• Task brief:
Take every line from the data that has the word "agent" in it.

• Records:
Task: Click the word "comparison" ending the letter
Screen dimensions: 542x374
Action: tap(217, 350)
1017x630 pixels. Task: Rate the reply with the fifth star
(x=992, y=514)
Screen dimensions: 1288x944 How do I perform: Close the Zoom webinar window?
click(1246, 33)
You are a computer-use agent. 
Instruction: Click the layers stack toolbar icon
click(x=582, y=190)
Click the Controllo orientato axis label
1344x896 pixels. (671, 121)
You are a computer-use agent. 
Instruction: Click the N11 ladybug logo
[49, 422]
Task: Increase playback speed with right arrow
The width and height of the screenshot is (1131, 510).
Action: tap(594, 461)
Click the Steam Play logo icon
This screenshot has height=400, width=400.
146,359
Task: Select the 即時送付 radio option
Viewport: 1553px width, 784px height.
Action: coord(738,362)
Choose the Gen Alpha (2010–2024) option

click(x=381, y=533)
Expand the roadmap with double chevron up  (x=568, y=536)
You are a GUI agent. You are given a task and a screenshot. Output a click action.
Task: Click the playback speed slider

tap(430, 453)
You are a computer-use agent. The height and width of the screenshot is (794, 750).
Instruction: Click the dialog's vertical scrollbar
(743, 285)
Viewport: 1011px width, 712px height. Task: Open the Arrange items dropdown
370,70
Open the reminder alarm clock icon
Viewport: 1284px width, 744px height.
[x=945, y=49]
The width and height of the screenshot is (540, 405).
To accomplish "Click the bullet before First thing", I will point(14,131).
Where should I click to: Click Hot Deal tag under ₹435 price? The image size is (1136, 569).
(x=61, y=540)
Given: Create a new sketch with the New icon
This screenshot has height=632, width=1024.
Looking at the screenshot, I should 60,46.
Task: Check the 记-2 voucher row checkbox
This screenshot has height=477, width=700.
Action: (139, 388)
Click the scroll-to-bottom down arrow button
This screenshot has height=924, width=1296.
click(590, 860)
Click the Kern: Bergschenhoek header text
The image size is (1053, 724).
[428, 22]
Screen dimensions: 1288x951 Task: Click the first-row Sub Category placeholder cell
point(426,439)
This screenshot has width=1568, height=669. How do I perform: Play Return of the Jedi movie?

• Your response:
You are a computer-use agent. 
You are a computer-use agent. 
You are a GUI agent. You are given a task and a screenshot. Output a click action.
You are a computer-use agent. The height and width of the screenshot is (794, 750).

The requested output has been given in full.